▶ [WORK INSTRUCTION] Every line of the entries below that carries the string "computer" should be copied.
Content starts
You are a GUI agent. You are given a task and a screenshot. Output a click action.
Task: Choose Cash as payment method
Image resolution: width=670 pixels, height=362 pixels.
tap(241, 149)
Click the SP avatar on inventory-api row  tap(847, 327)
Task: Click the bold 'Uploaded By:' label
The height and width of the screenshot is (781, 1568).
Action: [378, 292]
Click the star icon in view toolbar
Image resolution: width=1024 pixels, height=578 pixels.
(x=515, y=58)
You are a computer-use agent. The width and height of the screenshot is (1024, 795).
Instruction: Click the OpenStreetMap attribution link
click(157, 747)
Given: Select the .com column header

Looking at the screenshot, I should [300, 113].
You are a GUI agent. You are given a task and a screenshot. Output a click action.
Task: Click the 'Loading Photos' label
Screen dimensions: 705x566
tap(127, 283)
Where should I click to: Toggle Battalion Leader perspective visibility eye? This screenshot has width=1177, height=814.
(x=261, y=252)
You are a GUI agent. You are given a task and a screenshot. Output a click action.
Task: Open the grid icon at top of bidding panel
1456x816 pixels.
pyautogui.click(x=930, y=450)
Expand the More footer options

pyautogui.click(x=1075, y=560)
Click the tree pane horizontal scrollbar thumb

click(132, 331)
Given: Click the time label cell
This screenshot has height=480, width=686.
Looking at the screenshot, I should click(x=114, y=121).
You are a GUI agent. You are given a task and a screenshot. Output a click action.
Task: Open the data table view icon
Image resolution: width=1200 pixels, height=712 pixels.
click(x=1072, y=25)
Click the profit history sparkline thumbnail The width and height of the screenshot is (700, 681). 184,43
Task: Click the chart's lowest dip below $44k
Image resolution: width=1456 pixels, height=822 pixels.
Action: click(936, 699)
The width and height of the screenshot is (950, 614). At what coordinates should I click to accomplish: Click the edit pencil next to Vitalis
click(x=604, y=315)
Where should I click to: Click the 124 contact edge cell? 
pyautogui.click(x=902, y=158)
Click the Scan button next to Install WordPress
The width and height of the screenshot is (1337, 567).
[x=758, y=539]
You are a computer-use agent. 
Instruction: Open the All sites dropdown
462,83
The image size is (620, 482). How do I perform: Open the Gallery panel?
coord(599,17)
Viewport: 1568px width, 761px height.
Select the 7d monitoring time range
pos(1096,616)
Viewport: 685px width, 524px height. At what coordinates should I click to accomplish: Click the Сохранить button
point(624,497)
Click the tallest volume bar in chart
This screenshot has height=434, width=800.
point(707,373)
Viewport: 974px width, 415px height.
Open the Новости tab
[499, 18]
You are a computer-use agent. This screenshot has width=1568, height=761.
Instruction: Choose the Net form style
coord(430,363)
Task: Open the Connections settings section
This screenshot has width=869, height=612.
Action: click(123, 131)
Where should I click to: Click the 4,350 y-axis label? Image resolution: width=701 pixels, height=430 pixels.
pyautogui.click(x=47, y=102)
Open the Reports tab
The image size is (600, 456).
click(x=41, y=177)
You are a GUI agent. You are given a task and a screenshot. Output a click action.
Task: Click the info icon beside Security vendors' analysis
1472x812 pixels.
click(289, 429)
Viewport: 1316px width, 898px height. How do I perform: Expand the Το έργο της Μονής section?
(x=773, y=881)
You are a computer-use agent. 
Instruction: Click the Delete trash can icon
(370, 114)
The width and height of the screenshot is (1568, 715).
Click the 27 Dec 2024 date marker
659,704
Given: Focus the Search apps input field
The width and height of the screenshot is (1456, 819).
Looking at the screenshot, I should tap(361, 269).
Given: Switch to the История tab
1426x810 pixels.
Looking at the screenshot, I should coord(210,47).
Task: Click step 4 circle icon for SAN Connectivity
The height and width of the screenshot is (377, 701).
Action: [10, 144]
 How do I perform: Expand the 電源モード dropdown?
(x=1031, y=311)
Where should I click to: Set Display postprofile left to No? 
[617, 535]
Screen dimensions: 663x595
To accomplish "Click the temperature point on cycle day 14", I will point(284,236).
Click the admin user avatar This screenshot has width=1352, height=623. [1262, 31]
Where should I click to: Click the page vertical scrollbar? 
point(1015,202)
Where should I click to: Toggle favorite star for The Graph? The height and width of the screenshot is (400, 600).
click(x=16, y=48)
Content ends
▶ [RESULT FOR THIS EXERCISE]
You are a computer-use agent. The width and height of the screenshot is (1024, 795).
You are a computer-use agent. 
You are a computer-use agent. This screenshot has width=1568, height=761.
You are a computer-use agent. 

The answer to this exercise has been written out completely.